Nah, it’s erosion
Well now that’s just silly. Why would God build a cathedral upside-down and buried in the ground?
(Not knocking the protecting public and indigenous lands part. Just saying a big hole in the ground doesn’t have to be “God”‘s doing. Shout out to the Colorado River here; peace be upon it, or what’s left of it.)
“God’s Cathedral” sounds more odd the more I think about it. What are all those other cathedrals about, then? Aren’t they all “God’s cathedrals”? Or is the canyon a place for God to worship himself?
I mean, I get that he finds the Grand Canyon “sublime” and “spiritual” and all that, and I gather a cathedral is also a supremely “sublime” and “spiritual” place for him, but to me a cathedral is a beautiful building, made by people for a purpose.

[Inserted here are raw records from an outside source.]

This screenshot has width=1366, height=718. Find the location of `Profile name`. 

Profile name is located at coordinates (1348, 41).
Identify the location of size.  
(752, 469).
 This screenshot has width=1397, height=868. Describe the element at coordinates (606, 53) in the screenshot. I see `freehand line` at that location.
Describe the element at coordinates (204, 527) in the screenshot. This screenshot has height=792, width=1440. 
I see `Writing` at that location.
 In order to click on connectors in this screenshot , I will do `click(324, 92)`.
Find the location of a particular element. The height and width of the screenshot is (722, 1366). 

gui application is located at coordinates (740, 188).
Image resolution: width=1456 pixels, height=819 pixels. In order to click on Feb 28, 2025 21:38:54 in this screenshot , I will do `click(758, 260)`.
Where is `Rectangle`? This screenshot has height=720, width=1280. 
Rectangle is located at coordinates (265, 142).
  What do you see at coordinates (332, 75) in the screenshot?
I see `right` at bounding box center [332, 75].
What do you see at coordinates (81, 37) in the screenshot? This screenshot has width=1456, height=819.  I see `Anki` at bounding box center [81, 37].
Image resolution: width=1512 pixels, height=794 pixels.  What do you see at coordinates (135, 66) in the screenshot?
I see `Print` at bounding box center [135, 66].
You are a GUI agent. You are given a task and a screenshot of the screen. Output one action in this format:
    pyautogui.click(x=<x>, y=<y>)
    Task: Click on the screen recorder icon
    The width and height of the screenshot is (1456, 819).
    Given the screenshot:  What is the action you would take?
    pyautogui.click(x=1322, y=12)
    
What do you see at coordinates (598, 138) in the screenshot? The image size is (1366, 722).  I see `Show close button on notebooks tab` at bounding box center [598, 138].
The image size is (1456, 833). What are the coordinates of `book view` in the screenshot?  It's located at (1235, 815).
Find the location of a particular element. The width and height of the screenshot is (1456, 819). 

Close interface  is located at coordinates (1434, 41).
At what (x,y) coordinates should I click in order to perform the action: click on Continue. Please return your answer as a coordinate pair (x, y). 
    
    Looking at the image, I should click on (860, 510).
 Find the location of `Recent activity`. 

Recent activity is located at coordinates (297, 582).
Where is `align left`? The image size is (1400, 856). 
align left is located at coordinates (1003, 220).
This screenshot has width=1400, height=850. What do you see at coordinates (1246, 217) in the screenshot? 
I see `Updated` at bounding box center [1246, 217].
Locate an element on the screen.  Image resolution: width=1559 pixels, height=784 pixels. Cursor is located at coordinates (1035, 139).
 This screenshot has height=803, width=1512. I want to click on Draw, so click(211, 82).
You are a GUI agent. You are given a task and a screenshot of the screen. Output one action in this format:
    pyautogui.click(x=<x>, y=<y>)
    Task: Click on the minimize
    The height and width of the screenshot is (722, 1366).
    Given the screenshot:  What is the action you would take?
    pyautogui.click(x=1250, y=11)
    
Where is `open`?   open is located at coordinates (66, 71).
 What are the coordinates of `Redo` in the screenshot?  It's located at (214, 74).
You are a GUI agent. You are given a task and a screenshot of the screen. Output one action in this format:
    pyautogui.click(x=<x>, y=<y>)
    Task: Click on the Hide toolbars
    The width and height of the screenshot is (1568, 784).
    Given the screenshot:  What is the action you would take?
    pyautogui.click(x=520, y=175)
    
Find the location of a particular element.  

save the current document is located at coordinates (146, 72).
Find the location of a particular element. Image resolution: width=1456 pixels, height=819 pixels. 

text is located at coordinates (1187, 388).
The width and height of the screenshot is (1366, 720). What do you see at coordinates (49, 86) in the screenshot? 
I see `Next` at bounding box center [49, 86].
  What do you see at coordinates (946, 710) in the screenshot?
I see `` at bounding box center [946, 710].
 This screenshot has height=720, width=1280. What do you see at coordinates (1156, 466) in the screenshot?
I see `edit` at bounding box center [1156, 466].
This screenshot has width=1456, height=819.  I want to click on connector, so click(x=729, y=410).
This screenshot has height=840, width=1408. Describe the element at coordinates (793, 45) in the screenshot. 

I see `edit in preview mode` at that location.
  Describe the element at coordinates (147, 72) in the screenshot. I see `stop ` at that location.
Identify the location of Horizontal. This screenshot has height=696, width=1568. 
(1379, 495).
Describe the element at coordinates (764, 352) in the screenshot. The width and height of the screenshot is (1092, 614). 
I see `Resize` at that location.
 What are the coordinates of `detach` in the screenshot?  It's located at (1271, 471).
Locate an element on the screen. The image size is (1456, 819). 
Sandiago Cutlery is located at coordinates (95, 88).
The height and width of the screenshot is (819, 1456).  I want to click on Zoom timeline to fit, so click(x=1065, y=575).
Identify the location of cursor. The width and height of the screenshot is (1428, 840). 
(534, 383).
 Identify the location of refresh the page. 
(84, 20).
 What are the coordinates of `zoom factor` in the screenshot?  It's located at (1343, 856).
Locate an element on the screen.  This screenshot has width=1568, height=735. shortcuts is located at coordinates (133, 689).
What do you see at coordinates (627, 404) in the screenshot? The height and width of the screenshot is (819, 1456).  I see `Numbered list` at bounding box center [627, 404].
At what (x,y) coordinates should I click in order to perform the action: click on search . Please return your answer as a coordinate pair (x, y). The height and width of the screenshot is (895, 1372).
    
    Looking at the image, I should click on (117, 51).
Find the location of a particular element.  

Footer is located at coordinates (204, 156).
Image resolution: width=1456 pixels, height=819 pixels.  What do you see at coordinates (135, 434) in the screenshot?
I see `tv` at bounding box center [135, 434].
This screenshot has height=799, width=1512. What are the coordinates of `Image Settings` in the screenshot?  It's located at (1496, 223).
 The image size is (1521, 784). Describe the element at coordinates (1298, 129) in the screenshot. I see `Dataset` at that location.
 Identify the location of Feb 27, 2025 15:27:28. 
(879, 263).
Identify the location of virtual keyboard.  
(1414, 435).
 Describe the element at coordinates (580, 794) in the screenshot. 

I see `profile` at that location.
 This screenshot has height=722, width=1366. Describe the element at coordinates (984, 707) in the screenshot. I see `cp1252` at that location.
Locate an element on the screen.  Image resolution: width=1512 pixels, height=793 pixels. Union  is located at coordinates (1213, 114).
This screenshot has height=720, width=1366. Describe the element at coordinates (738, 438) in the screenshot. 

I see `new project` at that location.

I can’t attach that purpose to the Grand Canyon.
Maybe it means what a cathedral would look like if God built it? But then, again…why so upside down and hard to get to?
Workforce of zero, no blueprint, no budget. I think He did a pretty good job. Though it does make me wonder why He covered the Mid Atlantic Ridge with water and why He built Valles Marineris on Mars. Given the timescales involved, construction of God’s Cathedral makes Sagrada Famillia and all those medieval piles look like slap-dash, fly-by-night, hack-jobs.
I guess there is entry and exit from the level of the river, and from there it could look like a lot of towers and spires. Or something.
If that is God’s cathedral, you’d think he’d want to brag about it. I mean, it’s an impressive bit of architecture; the architect should feel proud. And yet he didn’t even reveal his existence to the locals until the Europeans started showing up a few hundred years ago.
But then God seems reluctant to reveal himself to anyone these days. I’m beginning to think that he’s pathologically reticent.